15. aprile 2026 at 17:37 · Longevity.Technology
Alzheimer, la nuova frontiera: come Lecanemab si prepara alla vita reale

La lotta contro l'Alzheimer, una malattia che colpisce milioni di persone in tutto il mondo, sta entrando in una nuova fase. Lecanemab, un farmaco promettente che mira a rimuovere le placche di proteina beta-amiloide nel cervello, un tempo considerate il principale colpevole della malattia, sta lasciando il mondo controllato degli studi clinici per affrontare la realtà della cura quotidiana. La società farmaceutica Eisai ha presentato al recente congresso dell'American Academy of Neurology (AAN) una serie di nuovi dati che vanno oltre la semplice efficacia del farmaco, concentrandosi su come esso si comporta in contesti meno rigorosi e su pazienti reali.

I ricercatori stanno ora valutando gli effetti di Lecanemab su periodi più lunghi, fino a 48 mesi, per capire se il rallentamento del declino cognitivo osservato si mantenga nel tempo. L'obiettivo è quantificare non solo il beneficio terapeutico, ma anche il "tempo salvato", ovvero quanto più a lungo un paziente potrebbe conservare le proprie facoltà cognitive rispetto a quanto previsto dalla progressione naturale della malattia. Questa metrica, più incentrata sull'esperienza umana, mira a rendere tangibile l'impatto del trattamento sulla vita dei pazienti e delle loro famiglie.

Un altro aspetto cruciale che emerge dai nuovi studi è l'evoluzione della somministrazione del farmaco. Oltre alle infusioni endovenose, Eisai sta esplorando una formulazione sottocutanea, una semplice iniezione sotto la pelle, che potrebbe rendere la terapia più accessibile e meno invasiva, avvicinandola a un regime di cura più routinario. Questa semplificazione è fondamentale per garantire che un farmaco efficace diventi anche una soluzione praticabile nella vita di tutti i giorni, superando le barriere logistiche che spesso ostacolano l'adozione di terapie innovative.
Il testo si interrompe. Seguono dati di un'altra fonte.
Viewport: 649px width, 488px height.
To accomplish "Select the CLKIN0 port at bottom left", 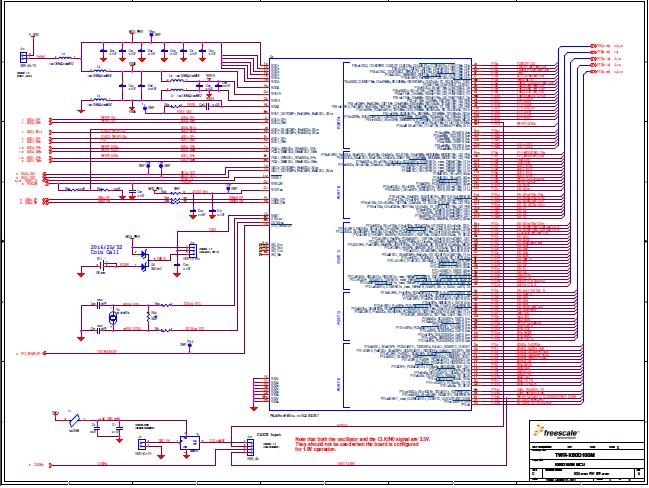I will [x=38, y=465].
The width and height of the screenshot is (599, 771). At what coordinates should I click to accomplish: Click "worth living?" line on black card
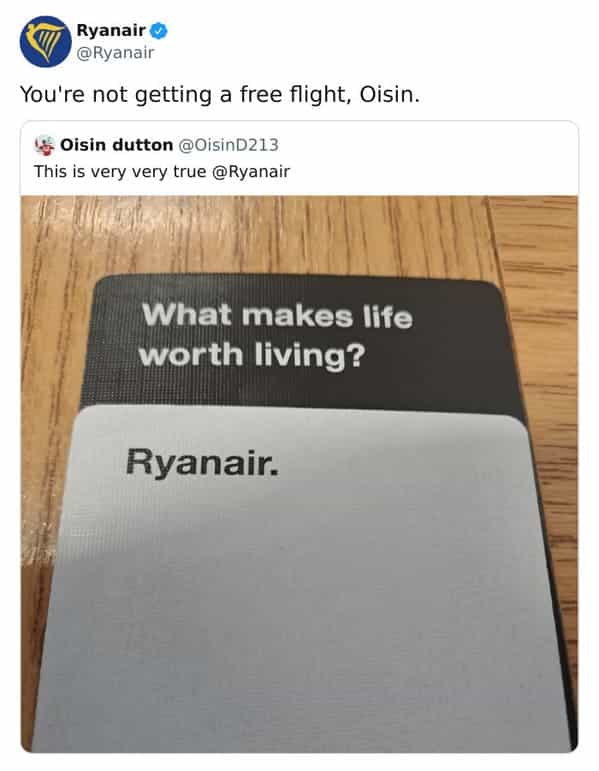(252, 355)
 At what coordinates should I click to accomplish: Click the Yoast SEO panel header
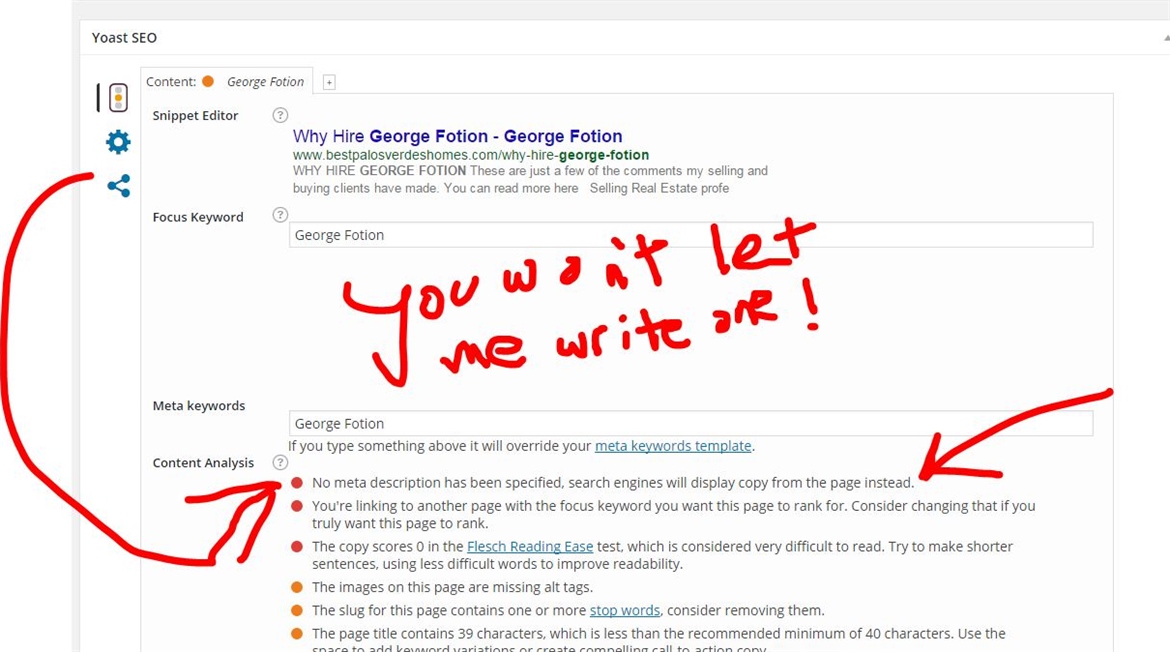point(124,38)
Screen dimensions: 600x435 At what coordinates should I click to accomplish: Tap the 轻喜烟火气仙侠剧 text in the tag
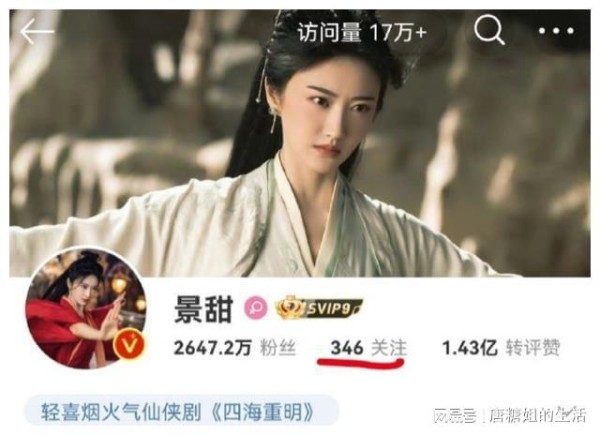coord(121,412)
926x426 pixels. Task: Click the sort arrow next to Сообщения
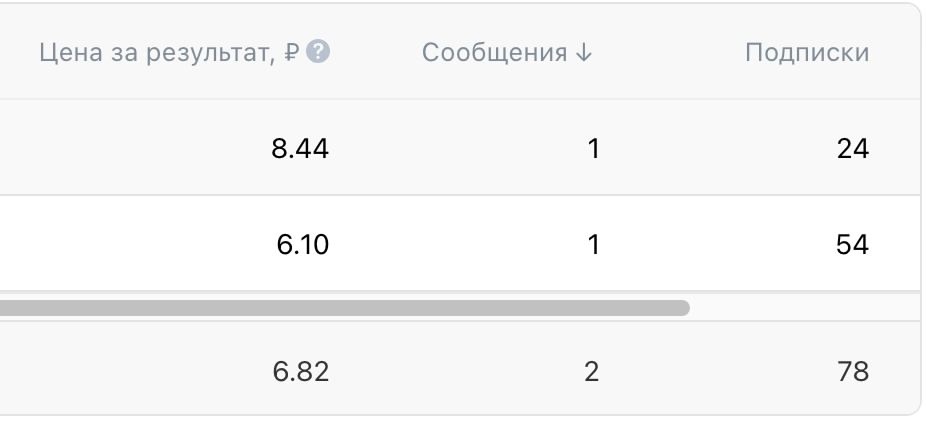(584, 53)
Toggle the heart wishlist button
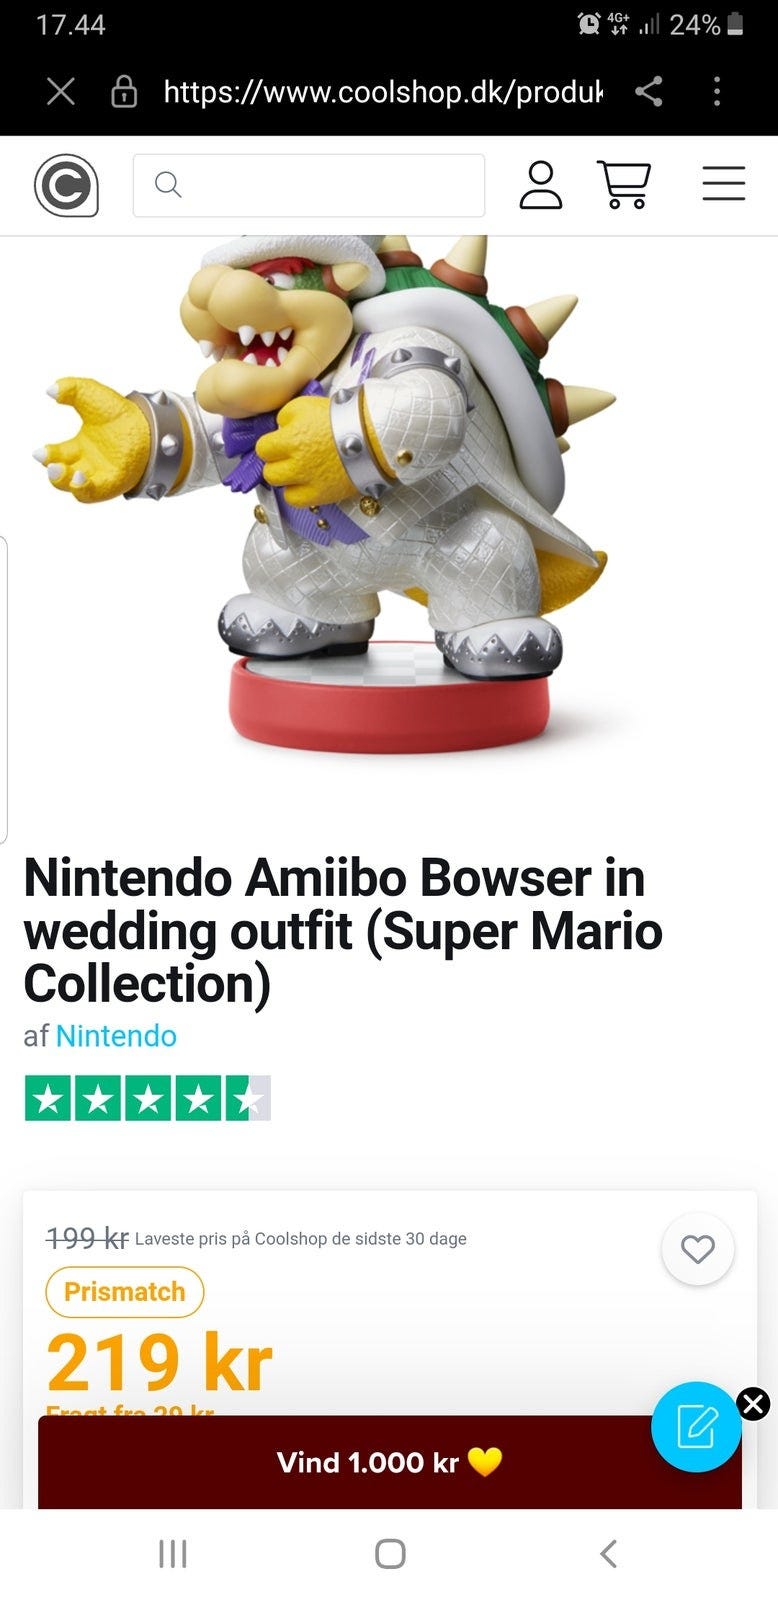Image resolution: width=778 pixels, height=1600 pixels. coord(698,1249)
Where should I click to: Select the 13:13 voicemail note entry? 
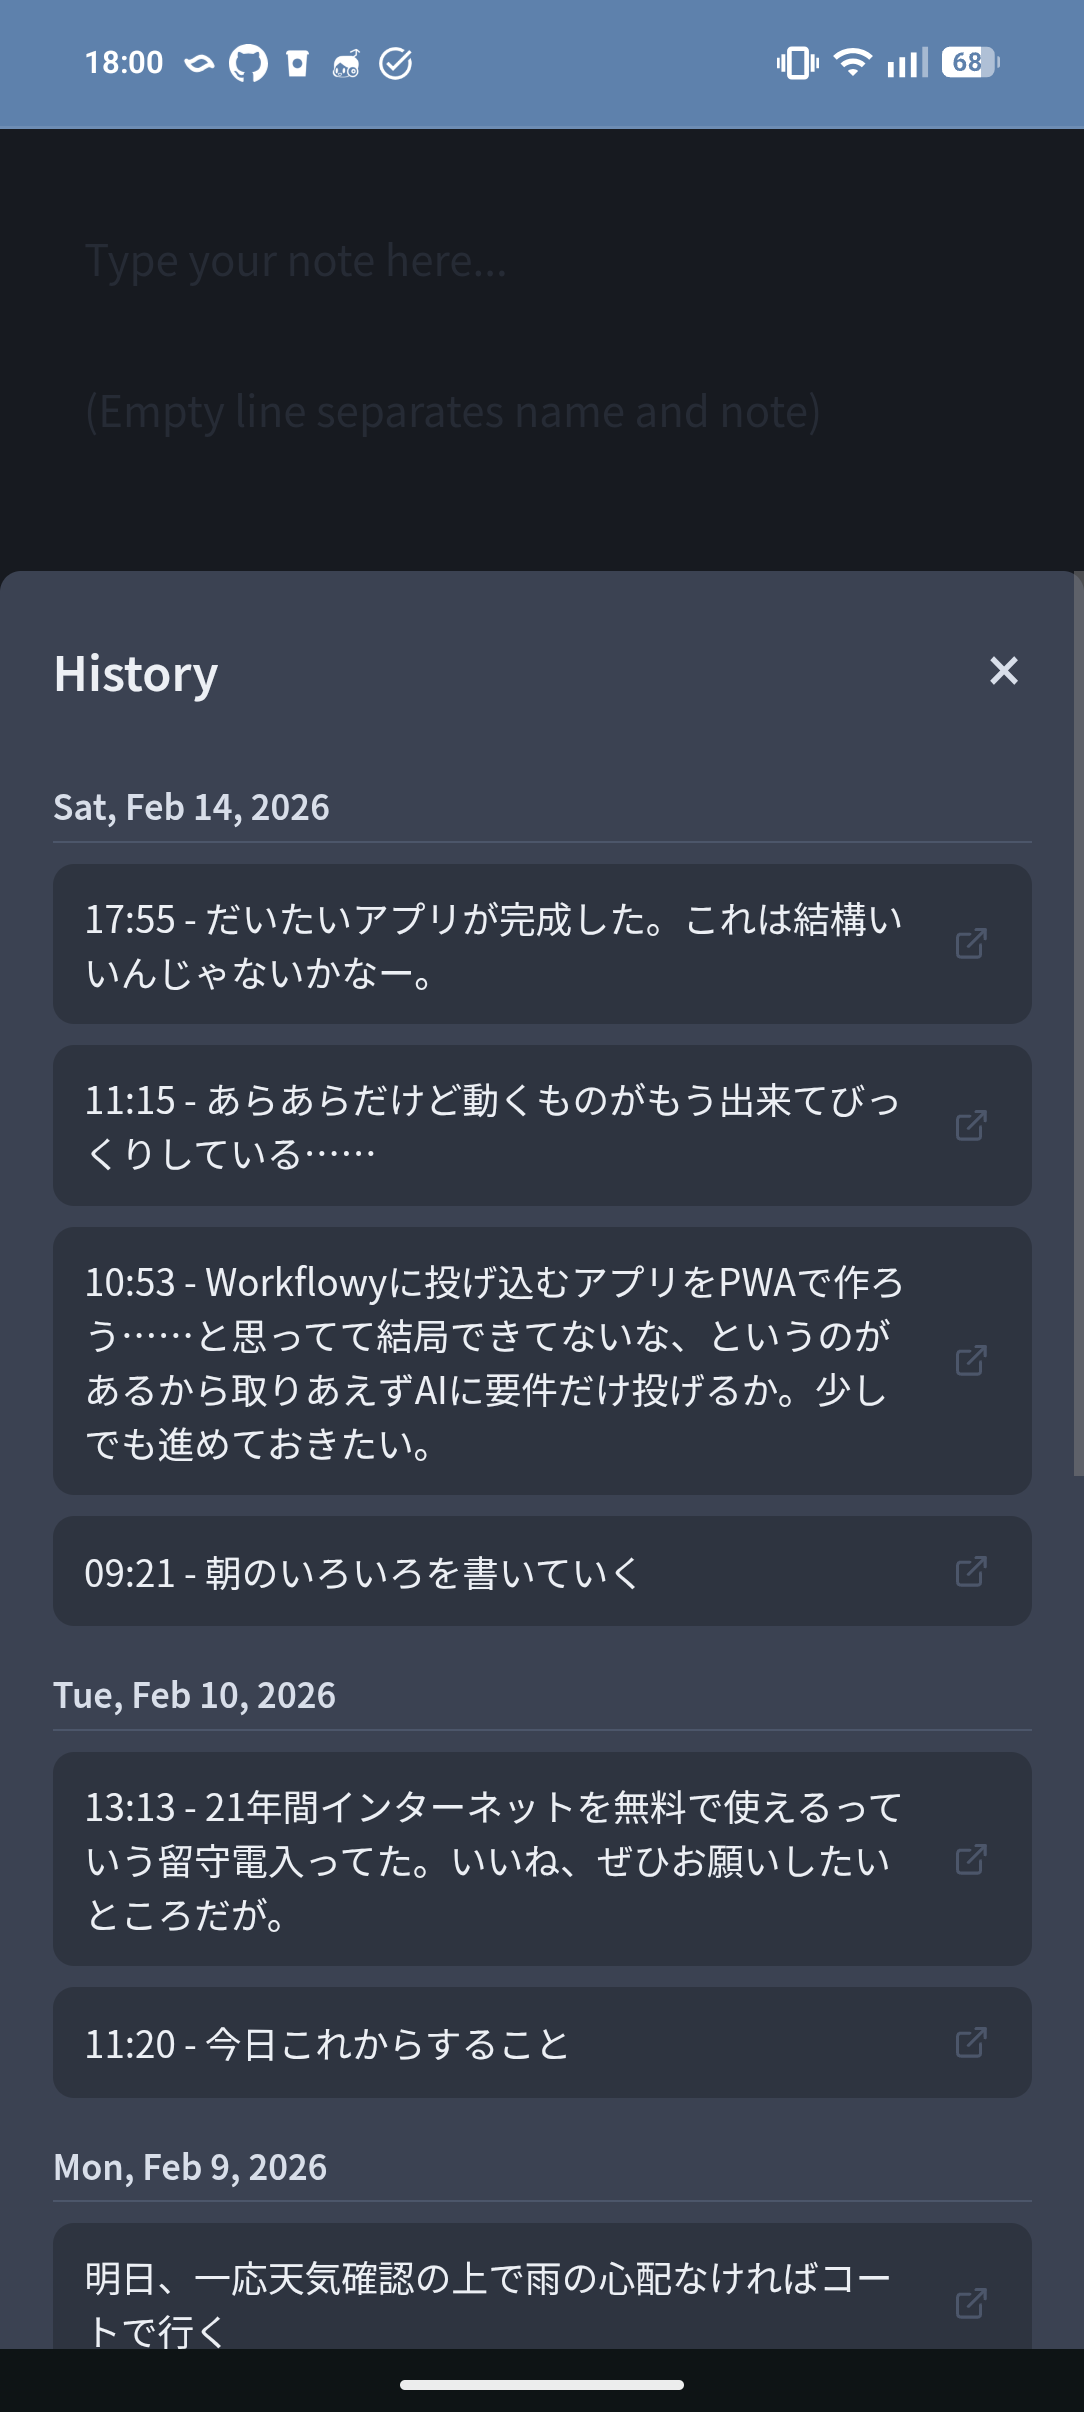pos(494,1861)
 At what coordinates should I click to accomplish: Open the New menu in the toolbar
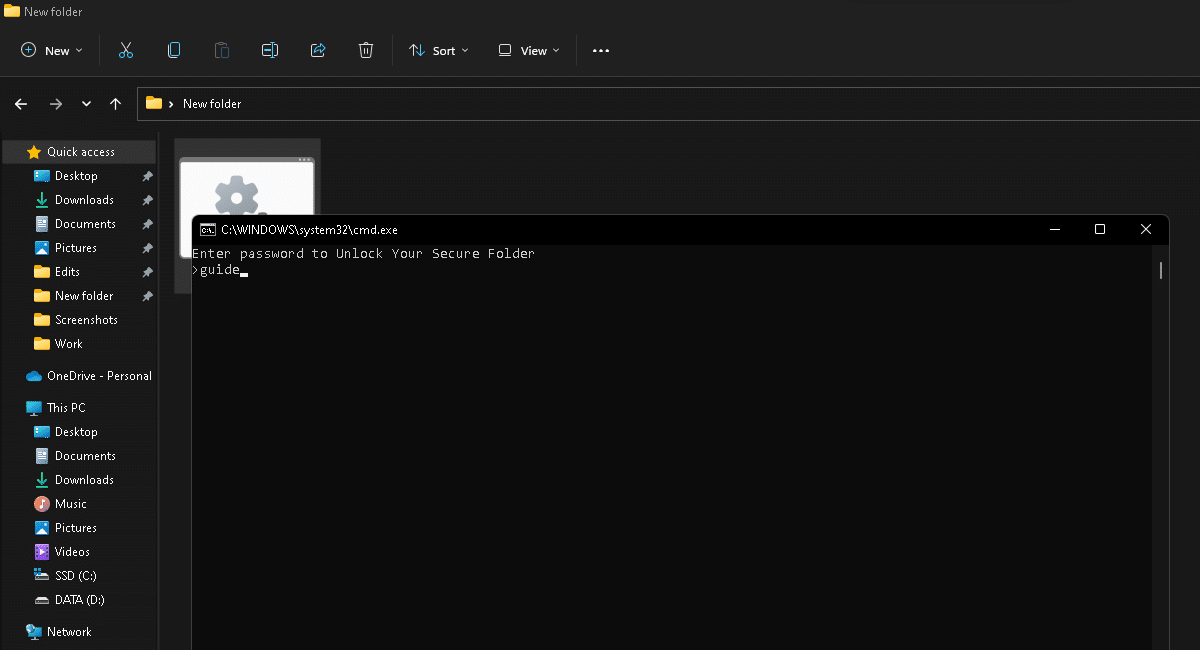pyautogui.click(x=50, y=50)
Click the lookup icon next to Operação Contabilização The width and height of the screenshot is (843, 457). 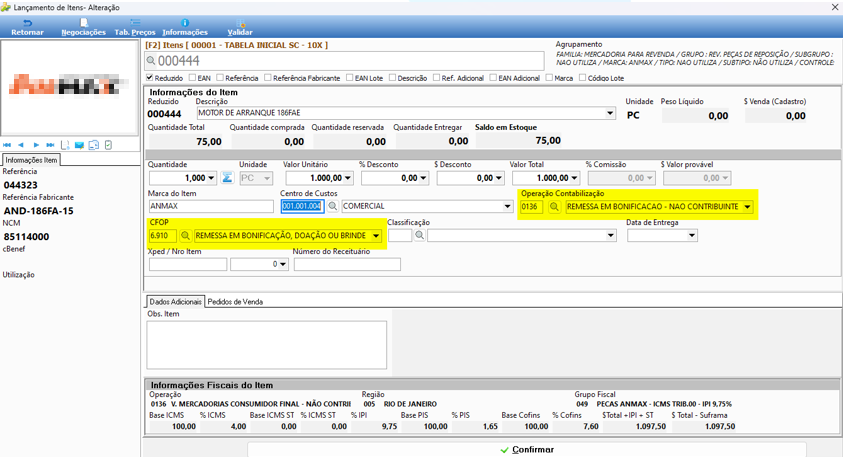[554, 206]
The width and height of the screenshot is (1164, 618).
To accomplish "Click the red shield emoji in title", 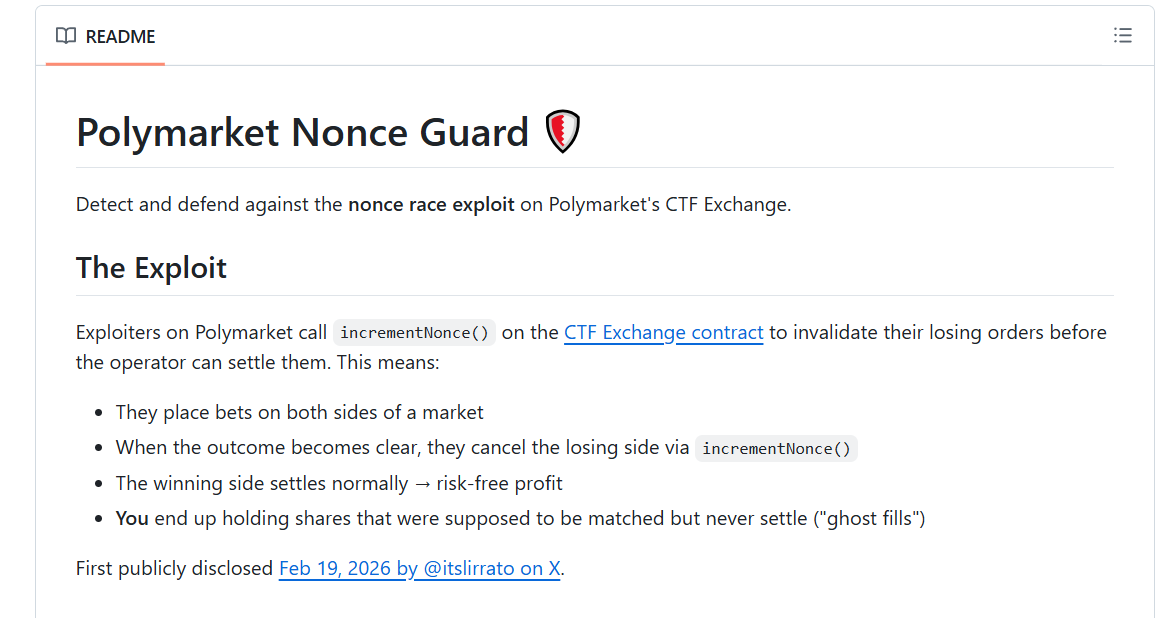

Le ricerche presentate suggeriscono inoltre un nuovo modo di concepire l'Alzheimer, definito "malattia di Alzheimer in fase latente" o "smoldering". Questa prospettiva inquietante ma sempre più accettata dalla comunità scientifica, ipotizza che il processo patologico inizi decenni prima della comparsa dei sintomi, alterando silenziosamente il cervello. Quando i primi segni di perdita di memoria diventano evidenti, il danno potrebbe essere già esteso, sottolineando l'importanza di interventi precoci e di terapie capaci di agire nelle fasi iniziali della malattia.